[TASK TO COMPLETE]
The exercise calls for exact output of the lines between the one that contains "The image size" and the end of the data, with both ends kept and pictures left out.

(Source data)
=====
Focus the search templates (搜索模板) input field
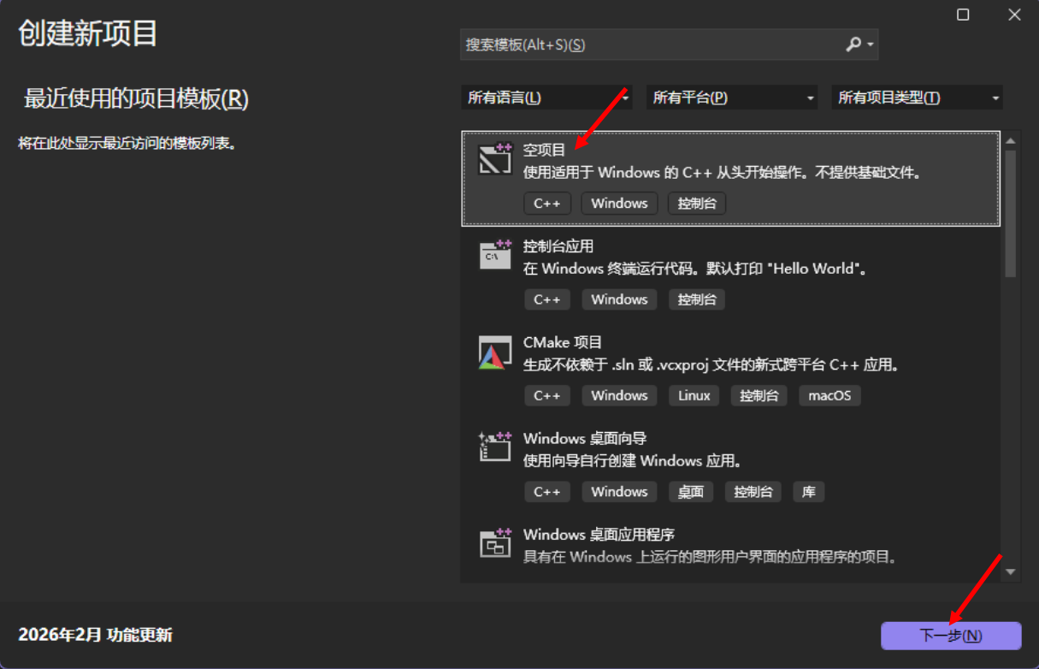coord(650,44)
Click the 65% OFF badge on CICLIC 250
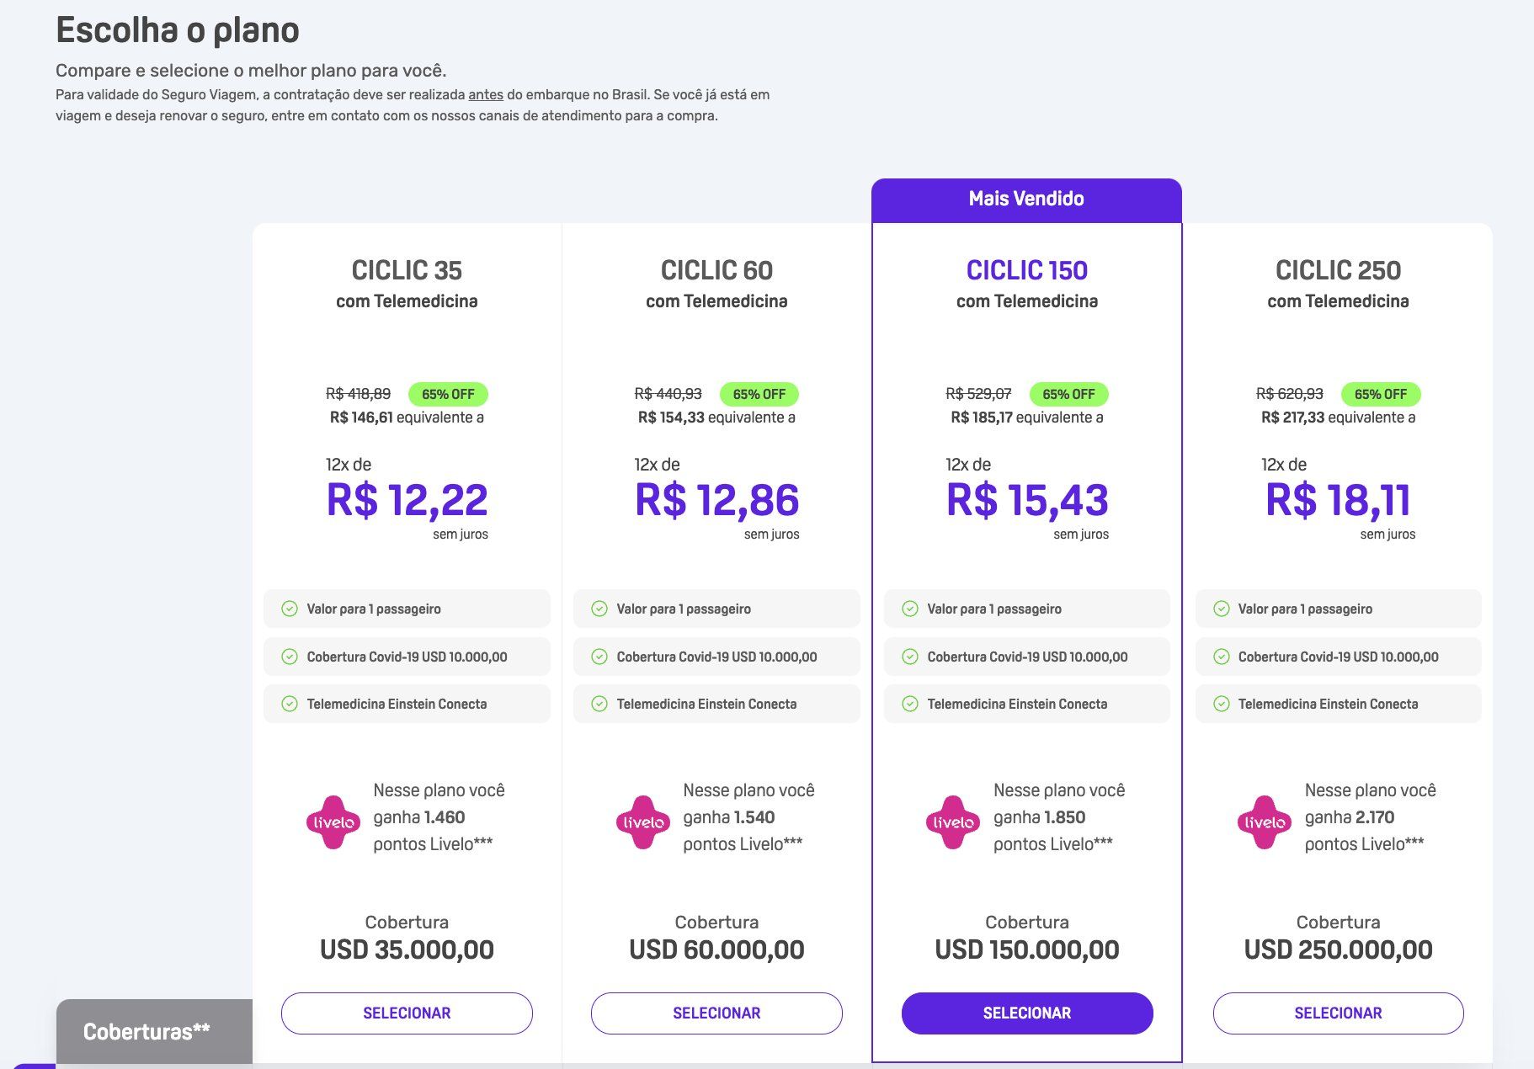 (x=1381, y=394)
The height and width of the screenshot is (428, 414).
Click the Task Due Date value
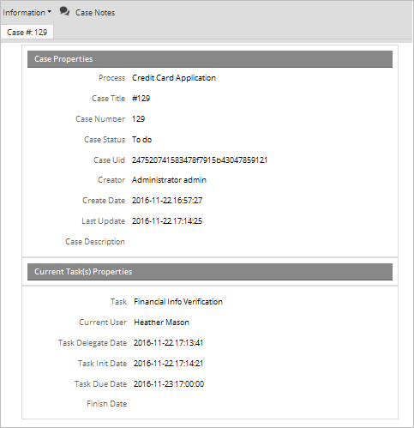(x=169, y=383)
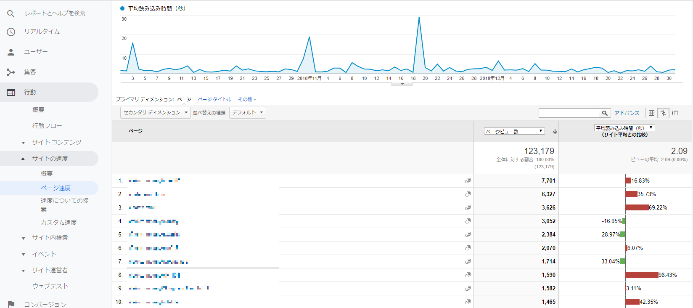Click the 集客 acquisition icon
The height and width of the screenshot is (308, 693).
tap(11, 72)
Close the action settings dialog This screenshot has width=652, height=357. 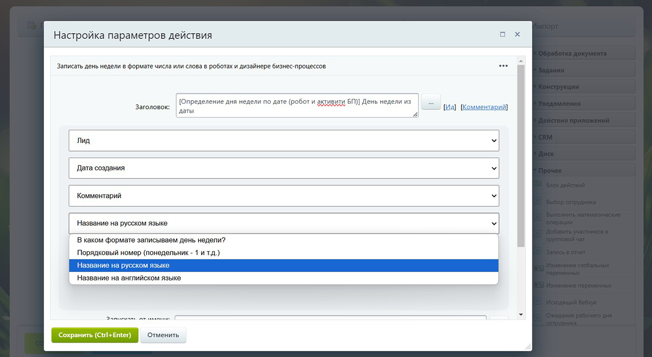point(517,35)
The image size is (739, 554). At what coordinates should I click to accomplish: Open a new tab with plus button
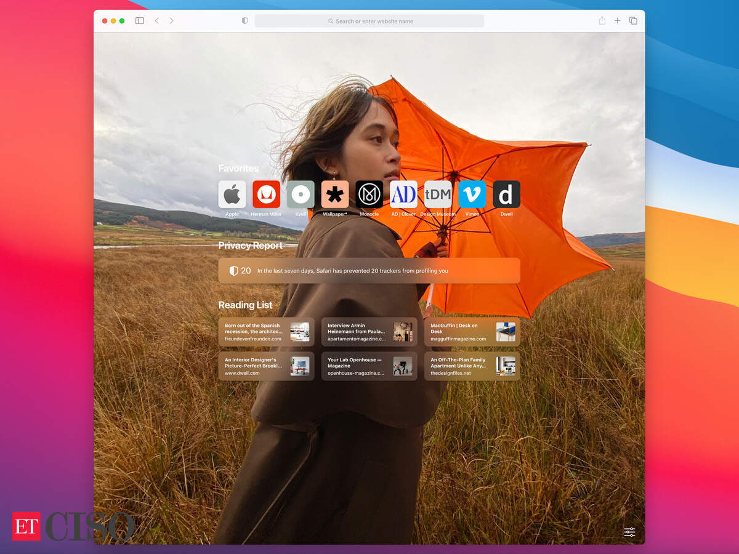click(x=617, y=21)
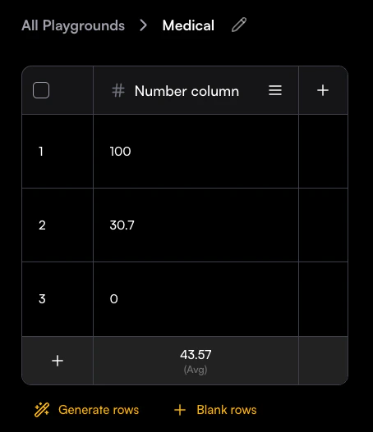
=====
[YOUR RESPONSE]
The image size is (739, 554). At what coordinates should I click to accomplish: Open a new tab with plus button
click(x=617, y=21)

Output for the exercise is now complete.